• _Aim_: Print the lines below exactly as they stand, beginning with the line that contains "The image size is (628, 447)." and continuing through the end of the records, including both ends. Leave the pictures out of your answer.

====================

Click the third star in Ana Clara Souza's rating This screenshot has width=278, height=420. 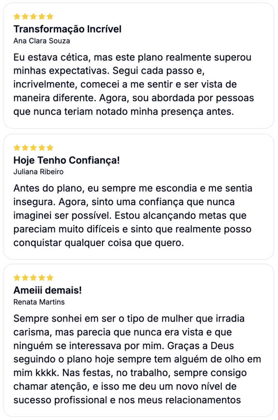coord(34,16)
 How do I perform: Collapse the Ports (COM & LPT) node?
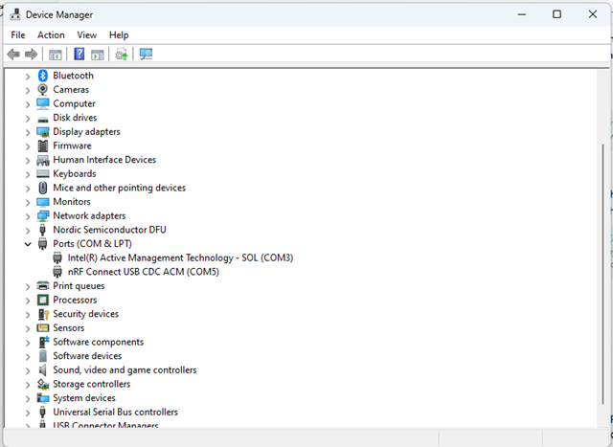click(28, 244)
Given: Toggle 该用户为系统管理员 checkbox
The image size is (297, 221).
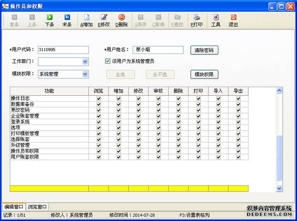Looking at the screenshot, I should click(108, 61).
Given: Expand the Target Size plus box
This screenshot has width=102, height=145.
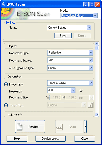Looking at the screenshot, I should (x=6, y=105).
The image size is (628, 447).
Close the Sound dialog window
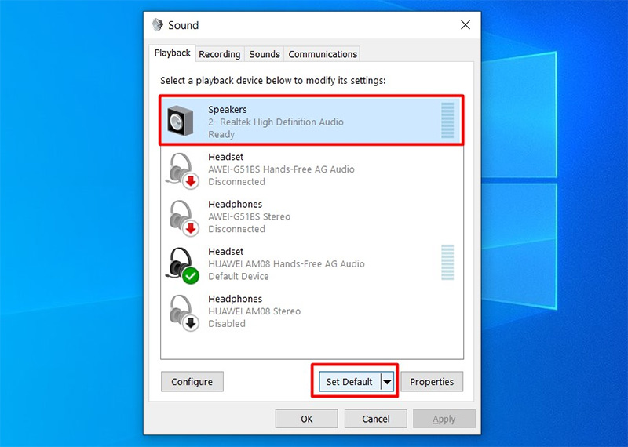pos(465,25)
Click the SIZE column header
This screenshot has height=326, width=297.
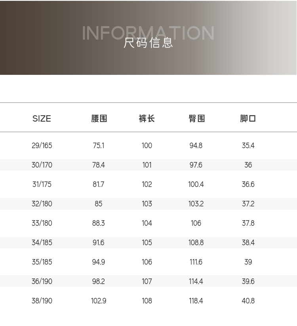42,118
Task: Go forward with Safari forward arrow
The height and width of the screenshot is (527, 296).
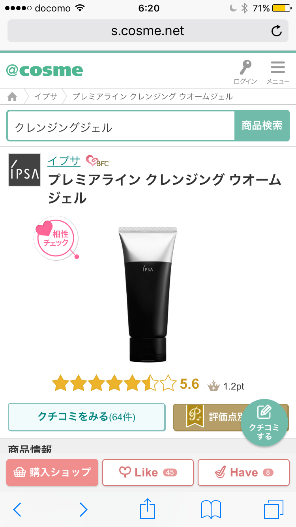Action: tap(83, 510)
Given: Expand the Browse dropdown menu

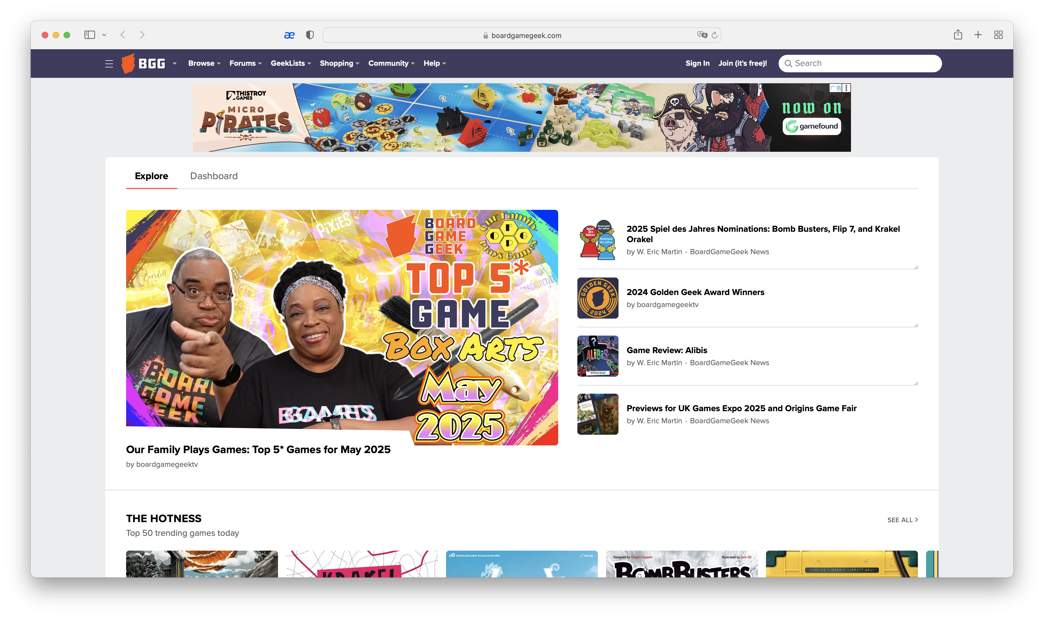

====================

• _Answer to the task_:
The image size is (628, 447).
Close the Sound dialog window
pos(465,25)
Click the SIZE column header
This screenshot has height=326, width=297.
42,118
Task: Go forward with Safari forward arrow
The height and width of the screenshot is (527, 296).
Action: tap(83, 510)
Given: Expand the Browse dropdown menu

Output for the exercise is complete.